Abstract
Weathered metapelites (from Verrucano metasediments, northern Apennines, Italy) containing coexisting, altered carpholite, muscovite, and chlorite have been studied by scanning and analytical-transmission electron microscopy in order to compare the products and mechanisms of weathering. TEM images and SAED patterns demonstrate that primary magnesiocarpholite and phyllosilicates are well-crystallized with few defects. Fractures parallel to (100) in magnesiocarpholite are the sites of the weathering products halloysite and goethite. Halloysite occurs as hollow tubes with variable orientations which are apparently unrelated to the parent magnesiocarpholite structure. In sharp contrast, muscovite crystals consist primarily of alternating packets of layers of kaolinite and muscovite. The layers of kaolinite are parallel to those of original muscovite, with along-layer transitions, as consistent with direct replacement of muscovite layers by kaolinite. Chlorite is replaced by corrensite and goethite with along-layer transitions from chlorite to corrensite (001).

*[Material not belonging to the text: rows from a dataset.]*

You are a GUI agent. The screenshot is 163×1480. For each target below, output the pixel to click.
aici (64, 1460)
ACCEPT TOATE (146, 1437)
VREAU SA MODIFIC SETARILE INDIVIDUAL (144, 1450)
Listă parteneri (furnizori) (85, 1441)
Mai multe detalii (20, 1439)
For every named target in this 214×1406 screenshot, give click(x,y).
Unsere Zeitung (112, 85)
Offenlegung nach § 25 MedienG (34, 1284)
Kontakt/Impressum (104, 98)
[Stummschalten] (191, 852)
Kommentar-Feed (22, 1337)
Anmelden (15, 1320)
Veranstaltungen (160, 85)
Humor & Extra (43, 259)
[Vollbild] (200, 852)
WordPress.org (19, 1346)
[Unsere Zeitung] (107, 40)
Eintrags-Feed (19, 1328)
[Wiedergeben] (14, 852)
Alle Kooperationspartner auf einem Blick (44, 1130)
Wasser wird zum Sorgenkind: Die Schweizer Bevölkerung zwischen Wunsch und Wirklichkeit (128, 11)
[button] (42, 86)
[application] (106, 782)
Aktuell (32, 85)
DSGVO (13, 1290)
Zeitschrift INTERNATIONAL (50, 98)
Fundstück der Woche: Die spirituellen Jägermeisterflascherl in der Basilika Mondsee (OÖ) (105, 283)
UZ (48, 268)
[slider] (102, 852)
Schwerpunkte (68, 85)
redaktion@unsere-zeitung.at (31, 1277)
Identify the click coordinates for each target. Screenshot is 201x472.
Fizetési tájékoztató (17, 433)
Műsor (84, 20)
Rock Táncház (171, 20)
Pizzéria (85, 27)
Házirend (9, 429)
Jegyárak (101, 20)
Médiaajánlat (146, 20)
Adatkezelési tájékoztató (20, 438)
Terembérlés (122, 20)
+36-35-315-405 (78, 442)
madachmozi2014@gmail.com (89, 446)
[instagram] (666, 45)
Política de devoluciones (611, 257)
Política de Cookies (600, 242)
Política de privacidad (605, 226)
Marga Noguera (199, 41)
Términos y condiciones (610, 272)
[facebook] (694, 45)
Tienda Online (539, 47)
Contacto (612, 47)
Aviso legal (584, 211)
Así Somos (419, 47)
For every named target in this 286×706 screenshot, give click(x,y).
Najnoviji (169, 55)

Microtextures imply that weathering of magnesiocarpholite occurs by dissolution at fracture-mineral interfaces. The reaction involves almost complete breakdown of the structure components of magnesiocarpholite, and crystallization of products with unrelated orientation and with the disordered structure of the halloysite. Muscovite and chlorite are replaced by more highly ordered kaolinite and corrensite, respectively. The changes in structure and composition required by direct replacement of muscovite by kaolinite imply a dissolution-neocrystallization process, occurring at the muscovite-kaolinite interface.
The contrasting mineralogical, orientation, and textural relations between halloysite and kaolinite thus occur because halloysite crystallized as a pore-filling mineral in fractures within the structurally dissimilar magnesiocarpholite, but kaolinite formed as a direct layer replacement due to the similarity in structures.